■ MATERIAL PROVIDED
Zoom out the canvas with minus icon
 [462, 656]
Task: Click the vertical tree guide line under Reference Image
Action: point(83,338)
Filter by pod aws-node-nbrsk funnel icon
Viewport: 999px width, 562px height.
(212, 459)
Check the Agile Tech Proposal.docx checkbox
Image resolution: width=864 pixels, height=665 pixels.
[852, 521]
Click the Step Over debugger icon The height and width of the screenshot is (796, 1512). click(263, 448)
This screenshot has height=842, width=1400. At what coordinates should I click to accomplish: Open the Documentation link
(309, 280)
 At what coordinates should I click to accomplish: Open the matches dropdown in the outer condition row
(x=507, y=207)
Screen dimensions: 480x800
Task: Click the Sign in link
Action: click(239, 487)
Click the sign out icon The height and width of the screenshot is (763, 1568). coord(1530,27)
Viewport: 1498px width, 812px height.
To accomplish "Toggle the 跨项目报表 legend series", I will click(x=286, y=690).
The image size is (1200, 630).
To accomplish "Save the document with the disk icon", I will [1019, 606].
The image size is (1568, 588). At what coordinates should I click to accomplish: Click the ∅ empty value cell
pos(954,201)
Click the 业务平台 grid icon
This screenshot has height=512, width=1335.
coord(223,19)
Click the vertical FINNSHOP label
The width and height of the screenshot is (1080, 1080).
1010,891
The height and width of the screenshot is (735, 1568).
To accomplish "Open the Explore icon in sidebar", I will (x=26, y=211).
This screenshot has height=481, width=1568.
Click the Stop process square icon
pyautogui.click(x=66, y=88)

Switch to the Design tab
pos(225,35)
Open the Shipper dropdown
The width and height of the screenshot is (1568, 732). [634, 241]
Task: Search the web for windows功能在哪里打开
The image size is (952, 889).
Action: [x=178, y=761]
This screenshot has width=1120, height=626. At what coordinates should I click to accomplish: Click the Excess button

■ WHAT IS EXPECTED
Rewrite the part of the data that opens with the line containing "The image size is (1568, 588)." and closes with the last line of the data. Replace "dropdown" with "menu" and keep everything else unchanged.

■ EXPECTED ANSWER
The image size is (1568, 588). At what coordinates should I click to accomplish: Click the ∅ empty value cell
pos(954,201)
Click the 业务平台 grid icon
This screenshot has height=512, width=1335.
coord(223,19)
Click the vertical FINNSHOP label
The width and height of the screenshot is (1080, 1080).
1010,891
The height and width of the screenshot is (735, 1568).
To accomplish "Open the Explore icon in sidebar", I will (x=26, y=211).
This screenshot has height=481, width=1568.
Click the Stop process square icon
pyautogui.click(x=66, y=88)

Switch to the Design tab
pos(225,35)
Open the Shipper menu
The width and height of the screenshot is (1568, 732). [634, 241]
Task: Search the web for windows功能在哪里打开
The image size is (952, 889).
Action: [x=178, y=761]
This screenshot has width=1120, height=626. At what coordinates should I click to accomplish: Click the Excess button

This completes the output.